Cela a déclenché une levée de boucliers, les républicains accusant ces banques et gestionnaires d’appuyer des politiques de gauche en s’engageant dans ce débat.

Le Texas et la Virginie-Occidentale ont coupé tout lien avec les banques qui ne prêtent plus au secteur de l’énergie fossile. Fin 2022, M. Jordan a ouvert une enquête antitrust sur Climat Action 100+, le qualifiant de « cartel obsédé par le climat ».

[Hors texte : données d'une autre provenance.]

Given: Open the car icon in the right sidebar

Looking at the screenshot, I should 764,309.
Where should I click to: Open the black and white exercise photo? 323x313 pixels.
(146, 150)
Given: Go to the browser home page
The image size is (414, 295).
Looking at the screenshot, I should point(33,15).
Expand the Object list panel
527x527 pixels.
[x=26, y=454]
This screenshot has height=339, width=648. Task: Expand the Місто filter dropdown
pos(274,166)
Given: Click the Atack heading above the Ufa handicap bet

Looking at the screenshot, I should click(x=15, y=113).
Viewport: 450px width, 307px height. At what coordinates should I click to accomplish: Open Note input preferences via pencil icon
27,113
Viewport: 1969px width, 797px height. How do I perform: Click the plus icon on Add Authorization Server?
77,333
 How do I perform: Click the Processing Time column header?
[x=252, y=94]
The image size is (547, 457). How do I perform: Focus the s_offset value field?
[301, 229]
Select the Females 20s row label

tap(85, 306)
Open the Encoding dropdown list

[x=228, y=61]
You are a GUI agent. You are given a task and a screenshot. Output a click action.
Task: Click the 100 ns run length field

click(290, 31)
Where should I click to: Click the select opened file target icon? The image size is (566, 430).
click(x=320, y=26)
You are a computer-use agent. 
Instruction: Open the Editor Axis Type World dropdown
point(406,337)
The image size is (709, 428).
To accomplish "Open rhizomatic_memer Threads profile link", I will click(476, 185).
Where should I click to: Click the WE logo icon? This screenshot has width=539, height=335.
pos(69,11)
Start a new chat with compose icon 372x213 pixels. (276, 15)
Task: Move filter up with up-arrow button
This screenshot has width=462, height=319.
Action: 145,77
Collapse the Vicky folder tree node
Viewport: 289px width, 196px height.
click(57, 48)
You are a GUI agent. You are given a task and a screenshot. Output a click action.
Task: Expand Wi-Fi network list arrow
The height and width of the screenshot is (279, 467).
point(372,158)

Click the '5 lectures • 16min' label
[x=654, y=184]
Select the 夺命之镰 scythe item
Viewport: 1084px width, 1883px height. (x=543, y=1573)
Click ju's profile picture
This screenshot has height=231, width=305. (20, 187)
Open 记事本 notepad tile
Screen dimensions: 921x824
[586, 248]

Jeudi, il a déclaré sur X que la nouvelle représentait « une grande victoire pour la liberté et l’économie américaine ; espérons que d’autres institutions financières abandonneront aussi leurs politiques ESG collusoires ».

Un retrait stratégique

Plusieurs entreprises ayant quitté Climate Action 100+ affirment demeurer attachées à cet enjeu. JPMorgan souligne qu’elle a une équipe de 40 employés travaillant sur l’investissement durable.

Les changements climatiques continuent de présenter des risques et des occasions économiques importants pour nos clients.

Extrait d’un communiqué de la banque d’affaires JPMorgan

Selon Aron Cramer, PDG de BSR, une société de conseil en développement durable, Wall Street réagit à la pression politique sans pour autant abandonner complètement ses engagements en matière de climat.

« Le coût politique et le risque juridique se sont accrus, explique-t-il. Cela dit, ces entreprises ne sont pas vire-capot. Elles continuent à prendre en compte le climat. Cela ne disparaît pas. Elles s’adaptent à l’environnement actuel. »

Cet article a été publié dans le New York Times.